[[ DATA EXTRACT open ]]

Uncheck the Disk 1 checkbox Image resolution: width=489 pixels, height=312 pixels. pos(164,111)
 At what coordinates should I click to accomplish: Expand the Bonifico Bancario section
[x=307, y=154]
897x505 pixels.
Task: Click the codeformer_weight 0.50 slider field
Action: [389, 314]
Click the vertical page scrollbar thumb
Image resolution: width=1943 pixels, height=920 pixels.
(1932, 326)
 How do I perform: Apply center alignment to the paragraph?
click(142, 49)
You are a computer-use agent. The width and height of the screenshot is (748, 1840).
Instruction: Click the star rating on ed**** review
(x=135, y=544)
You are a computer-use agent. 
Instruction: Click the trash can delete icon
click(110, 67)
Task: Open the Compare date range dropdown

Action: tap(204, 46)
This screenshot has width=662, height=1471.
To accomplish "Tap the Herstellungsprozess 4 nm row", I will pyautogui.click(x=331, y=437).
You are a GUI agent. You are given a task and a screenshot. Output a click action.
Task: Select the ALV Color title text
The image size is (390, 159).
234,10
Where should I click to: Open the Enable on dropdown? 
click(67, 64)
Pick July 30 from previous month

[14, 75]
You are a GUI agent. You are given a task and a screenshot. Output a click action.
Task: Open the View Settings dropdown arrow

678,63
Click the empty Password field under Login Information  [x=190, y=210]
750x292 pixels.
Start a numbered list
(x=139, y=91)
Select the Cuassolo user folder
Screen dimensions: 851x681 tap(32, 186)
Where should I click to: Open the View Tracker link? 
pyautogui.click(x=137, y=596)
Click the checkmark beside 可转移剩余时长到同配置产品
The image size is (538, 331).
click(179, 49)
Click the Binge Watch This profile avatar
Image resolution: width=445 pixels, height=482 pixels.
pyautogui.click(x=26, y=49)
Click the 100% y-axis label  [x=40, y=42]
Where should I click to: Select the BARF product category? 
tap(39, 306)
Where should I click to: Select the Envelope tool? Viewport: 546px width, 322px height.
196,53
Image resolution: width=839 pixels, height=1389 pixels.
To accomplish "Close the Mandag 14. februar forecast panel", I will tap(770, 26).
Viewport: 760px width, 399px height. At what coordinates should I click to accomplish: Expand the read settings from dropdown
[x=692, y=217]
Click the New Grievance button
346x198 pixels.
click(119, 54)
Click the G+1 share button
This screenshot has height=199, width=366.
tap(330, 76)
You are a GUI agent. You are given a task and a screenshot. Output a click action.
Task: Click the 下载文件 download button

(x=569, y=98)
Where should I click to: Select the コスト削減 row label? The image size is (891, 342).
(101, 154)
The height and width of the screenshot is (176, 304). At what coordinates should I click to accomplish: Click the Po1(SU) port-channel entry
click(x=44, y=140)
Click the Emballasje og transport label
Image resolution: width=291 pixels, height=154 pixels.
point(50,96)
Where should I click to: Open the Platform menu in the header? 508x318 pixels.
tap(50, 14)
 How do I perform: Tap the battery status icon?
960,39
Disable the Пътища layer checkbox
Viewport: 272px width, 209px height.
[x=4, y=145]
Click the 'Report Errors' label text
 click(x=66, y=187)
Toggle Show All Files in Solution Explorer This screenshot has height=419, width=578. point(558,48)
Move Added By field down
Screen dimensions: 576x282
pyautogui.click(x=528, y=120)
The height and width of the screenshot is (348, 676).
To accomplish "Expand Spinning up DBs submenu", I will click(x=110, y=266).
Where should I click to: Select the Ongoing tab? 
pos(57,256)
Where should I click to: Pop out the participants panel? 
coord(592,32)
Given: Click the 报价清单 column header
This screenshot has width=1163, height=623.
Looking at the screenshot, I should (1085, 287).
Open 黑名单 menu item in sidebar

[[ DATA EXTRACT closed ]]

● EXERCISE DETAILS: With every word kept as it is, set down the entries again.

● OUTPUT OF THE TASK:
Uncheck the Disk 1 checkbox Image resolution: width=489 pixels, height=312 pixels. pos(164,111)
 At what coordinates should I click to accomplish: Expand the Bonifico Bancario section
[x=307, y=154]
897x505 pixels.
Task: Click the codeformer_weight 0.50 slider field
Action: [389, 314]
Click the vertical page scrollbar thumb
Image resolution: width=1943 pixels, height=920 pixels.
(1932, 326)
 How do I perform: Apply center alignment to the paragraph?
click(142, 49)
You are a computer-use agent. The width and height of the screenshot is (748, 1840).
Instruction: Click the star rating on ed**** review
(x=135, y=544)
You are a computer-use agent. 
Instruction: Click the trash can delete icon
click(110, 67)
Task: Open the Compare date range dropdown

Action: tap(204, 46)
This screenshot has width=662, height=1471.
To accomplish "Tap the Herstellungsprozess 4 nm row", I will pyautogui.click(x=331, y=437).
You are a GUI agent. You are given a task and a screenshot. Output a click action.
Task: Select the ALV Color title text
The image size is (390, 159).
234,10
Where should I click to: Open the Enable on dropdown? 
click(67, 64)
Pick July 30 from previous month

[14, 75]
You are a GUI agent. You are given a task and a screenshot. Output a click action.
Task: Open the View Settings dropdown arrow

678,63
Click the empty Password field under Login Information  [x=190, y=210]
750x292 pixels.
Start a numbered list
(x=139, y=91)
Select the Cuassolo user folder
Screen dimensions: 851x681 tap(32, 186)
Where should I click to: Open the View Tracker link? 
pyautogui.click(x=137, y=596)
Click the checkmark beside 可转移剩余时长到同配置产品
The image size is (538, 331).
click(179, 49)
Click the Binge Watch This profile avatar
Image resolution: width=445 pixels, height=482 pixels.
pyautogui.click(x=26, y=49)
Click the 100% y-axis label  [x=40, y=42]
Where should I click to: Select the BARF product category? 
tap(39, 306)
Where should I click to: Select the Envelope tool? Viewport: 546px width, 322px height.
196,53
Image resolution: width=839 pixels, height=1389 pixels.
To accomplish "Close the Mandag 14. februar forecast panel", I will tap(770, 26).
Viewport: 760px width, 399px height. At what coordinates should I click to accomplish: Expand the read settings from dropdown
[x=692, y=217]
Click the New Grievance button
346x198 pixels.
click(119, 54)
Click the G+1 share button
This screenshot has height=199, width=366.
tap(330, 76)
You are a GUI agent. You are given a task and a screenshot. Output a click action.
Task: Click the 下载文件 download button

(x=569, y=98)
Where should I click to: Select the コスト削減 row label? The image size is (891, 342).
(101, 154)
The height and width of the screenshot is (176, 304). At what coordinates should I click to accomplish: Click the Po1(SU) port-channel entry
click(x=44, y=140)
Click the Emballasje og transport label
Image resolution: width=291 pixels, height=154 pixels.
point(50,96)
Where should I click to: Open the Platform menu in the header? 508x318 pixels.
tap(50, 14)
 How do I perform: Tap the battery status icon?
960,39
Disable the Пътища layer checkbox
Viewport: 272px width, 209px height.
[x=4, y=145]
Click the 'Report Errors' label text
 click(x=66, y=187)
Toggle Show All Files in Solution Explorer This screenshot has height=419, width=578. point(558,48)
Move Added By field down
Screen dimensions: 576x282
pyautogui.click(x=528, y=120)
The height and width of the screenshot is (348, 676).
To accomplish "Expand Spinning up DBs submenu", I will click(x=110, y=266).
Where should I click to: Select the Ongoing tab? 
pos(57,256)
Where should I click to: Pop out the participants panel? 
coord(592,32)
Given: Click the 报价清单 column header
This screenshot has width=1163, height=623.
Looking at the screenshot, I should (1085, 287).
Open 黑名单 menu item in sidebar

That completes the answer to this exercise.